(Data supplied Opens)

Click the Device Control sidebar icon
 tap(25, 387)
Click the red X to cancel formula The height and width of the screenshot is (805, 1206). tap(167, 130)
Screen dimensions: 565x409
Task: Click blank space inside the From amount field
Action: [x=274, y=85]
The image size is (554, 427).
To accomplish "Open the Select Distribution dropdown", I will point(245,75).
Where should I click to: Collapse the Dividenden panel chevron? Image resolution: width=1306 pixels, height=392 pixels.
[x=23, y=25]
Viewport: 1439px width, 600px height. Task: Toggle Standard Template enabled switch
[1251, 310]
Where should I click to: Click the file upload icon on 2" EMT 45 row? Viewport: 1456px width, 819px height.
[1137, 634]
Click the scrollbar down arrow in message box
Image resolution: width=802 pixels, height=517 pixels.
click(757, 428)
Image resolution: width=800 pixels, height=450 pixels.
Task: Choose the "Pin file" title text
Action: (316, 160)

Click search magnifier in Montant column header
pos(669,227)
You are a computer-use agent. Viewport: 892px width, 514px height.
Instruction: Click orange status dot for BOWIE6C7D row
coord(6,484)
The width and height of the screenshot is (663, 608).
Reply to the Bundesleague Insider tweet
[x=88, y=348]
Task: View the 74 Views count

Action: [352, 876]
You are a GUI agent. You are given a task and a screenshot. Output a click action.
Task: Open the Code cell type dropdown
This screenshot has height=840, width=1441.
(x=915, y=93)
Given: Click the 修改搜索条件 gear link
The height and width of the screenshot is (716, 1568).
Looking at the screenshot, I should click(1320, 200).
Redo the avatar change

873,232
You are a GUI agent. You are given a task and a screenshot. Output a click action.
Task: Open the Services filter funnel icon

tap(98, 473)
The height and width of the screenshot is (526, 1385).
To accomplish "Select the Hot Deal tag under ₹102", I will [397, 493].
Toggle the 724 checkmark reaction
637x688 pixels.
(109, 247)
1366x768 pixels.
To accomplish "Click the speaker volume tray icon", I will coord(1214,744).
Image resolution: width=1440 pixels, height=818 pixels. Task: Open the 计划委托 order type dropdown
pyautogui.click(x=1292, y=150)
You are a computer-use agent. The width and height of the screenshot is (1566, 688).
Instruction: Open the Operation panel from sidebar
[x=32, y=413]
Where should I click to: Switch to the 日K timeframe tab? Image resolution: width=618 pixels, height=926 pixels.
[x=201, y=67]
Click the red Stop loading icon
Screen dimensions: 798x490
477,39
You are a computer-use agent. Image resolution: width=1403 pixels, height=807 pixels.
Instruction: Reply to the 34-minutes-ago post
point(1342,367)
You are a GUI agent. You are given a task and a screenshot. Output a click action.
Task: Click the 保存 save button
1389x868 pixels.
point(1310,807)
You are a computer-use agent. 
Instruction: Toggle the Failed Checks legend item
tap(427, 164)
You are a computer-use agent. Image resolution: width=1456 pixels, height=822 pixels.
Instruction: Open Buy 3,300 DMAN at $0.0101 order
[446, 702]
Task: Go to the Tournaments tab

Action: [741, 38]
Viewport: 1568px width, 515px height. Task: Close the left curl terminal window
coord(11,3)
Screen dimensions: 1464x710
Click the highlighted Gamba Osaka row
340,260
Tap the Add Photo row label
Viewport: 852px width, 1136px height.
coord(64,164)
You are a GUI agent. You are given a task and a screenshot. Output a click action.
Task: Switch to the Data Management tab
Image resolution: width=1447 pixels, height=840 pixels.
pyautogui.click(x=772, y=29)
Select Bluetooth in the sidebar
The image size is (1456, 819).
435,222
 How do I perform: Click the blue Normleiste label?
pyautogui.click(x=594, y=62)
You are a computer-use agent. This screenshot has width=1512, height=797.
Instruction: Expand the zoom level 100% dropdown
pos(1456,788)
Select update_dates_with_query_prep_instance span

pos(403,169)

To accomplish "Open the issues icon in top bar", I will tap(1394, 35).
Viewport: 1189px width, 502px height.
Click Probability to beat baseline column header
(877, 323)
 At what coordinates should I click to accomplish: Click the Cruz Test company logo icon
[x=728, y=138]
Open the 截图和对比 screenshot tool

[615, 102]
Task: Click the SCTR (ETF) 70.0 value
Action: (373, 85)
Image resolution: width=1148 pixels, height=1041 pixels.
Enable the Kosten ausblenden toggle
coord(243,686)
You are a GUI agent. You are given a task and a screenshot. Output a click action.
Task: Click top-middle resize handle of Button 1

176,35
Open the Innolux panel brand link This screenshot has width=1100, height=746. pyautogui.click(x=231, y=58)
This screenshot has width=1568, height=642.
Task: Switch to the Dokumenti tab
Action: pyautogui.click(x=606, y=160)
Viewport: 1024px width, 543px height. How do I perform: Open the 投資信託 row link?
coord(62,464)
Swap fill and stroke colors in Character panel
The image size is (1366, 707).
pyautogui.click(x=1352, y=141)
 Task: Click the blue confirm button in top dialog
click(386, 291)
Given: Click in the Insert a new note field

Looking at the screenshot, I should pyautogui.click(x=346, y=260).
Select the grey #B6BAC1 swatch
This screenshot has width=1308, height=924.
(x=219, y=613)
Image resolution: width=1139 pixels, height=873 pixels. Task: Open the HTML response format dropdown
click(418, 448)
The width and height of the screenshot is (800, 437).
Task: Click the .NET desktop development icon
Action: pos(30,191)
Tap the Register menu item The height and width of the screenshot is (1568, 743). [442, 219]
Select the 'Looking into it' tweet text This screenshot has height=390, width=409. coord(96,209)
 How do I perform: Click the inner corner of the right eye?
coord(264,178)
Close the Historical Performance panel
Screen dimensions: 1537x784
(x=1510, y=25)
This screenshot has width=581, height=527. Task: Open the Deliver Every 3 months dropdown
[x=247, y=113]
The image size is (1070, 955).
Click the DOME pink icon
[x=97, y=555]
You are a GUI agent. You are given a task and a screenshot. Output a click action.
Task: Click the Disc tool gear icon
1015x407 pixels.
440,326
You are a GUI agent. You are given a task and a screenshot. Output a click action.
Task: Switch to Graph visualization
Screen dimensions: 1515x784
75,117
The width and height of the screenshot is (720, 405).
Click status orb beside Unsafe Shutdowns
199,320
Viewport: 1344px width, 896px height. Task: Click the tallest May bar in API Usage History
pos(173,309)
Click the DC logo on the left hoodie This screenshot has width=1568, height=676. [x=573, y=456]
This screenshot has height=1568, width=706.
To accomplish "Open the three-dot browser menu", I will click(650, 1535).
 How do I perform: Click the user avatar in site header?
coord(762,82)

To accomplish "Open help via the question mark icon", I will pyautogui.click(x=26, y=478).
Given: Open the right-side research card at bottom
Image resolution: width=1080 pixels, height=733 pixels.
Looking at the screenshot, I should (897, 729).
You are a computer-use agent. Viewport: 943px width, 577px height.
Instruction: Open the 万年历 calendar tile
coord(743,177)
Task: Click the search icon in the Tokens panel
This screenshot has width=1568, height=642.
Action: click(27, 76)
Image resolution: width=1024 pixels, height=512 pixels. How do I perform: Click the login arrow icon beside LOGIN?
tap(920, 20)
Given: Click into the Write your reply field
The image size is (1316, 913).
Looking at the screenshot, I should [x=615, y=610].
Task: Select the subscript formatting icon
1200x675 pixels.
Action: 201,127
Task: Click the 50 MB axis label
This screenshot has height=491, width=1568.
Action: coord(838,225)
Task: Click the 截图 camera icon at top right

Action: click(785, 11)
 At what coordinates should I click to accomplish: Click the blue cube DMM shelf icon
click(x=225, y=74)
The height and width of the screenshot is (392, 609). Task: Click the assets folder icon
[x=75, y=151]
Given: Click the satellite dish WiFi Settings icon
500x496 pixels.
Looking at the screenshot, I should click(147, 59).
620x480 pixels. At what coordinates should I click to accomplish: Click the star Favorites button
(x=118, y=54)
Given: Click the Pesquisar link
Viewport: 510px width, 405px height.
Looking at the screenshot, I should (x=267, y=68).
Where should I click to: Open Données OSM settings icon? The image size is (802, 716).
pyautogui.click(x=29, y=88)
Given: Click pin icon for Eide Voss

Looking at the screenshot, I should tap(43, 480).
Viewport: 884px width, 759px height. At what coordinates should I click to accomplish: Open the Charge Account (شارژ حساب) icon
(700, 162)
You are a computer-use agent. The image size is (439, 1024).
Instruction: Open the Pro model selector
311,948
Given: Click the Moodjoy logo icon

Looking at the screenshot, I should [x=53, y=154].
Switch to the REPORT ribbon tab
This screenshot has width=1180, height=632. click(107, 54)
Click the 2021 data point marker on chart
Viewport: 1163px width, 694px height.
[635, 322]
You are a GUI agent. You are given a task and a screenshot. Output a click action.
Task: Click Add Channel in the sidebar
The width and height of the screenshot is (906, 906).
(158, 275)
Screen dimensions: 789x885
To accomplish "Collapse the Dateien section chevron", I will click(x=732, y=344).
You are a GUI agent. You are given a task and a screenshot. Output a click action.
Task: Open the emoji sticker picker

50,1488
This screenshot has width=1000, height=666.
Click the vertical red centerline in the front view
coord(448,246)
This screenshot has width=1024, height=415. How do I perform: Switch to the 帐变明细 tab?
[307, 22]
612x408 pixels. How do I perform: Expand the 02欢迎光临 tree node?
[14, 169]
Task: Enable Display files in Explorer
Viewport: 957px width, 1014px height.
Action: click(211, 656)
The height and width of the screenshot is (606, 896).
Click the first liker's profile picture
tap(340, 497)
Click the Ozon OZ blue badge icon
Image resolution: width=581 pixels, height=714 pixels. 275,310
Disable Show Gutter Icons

(Data supplied Closes)

Activity — Copy the lines above exactly. Start with the line containing "Switch to the REPORT ribbon tab", end with the line containing "Screen dimensions: 789x885", and include both.

Answer space —
Switch to the REPORT ribbon tab
This screenshot has width=1180, height=632. click(107, 54)
Click the 2021 data point marker on chart
Viewport: 1163px width, 694px height.
[635, 322]
You are a GUI agent. You are given a task and a screenshot. Output a click action.
Task: Click Add Channel in the sidebar
The width and height of the screenshot is (906, 906).
(158, 275)
Screen dimensions: 789x885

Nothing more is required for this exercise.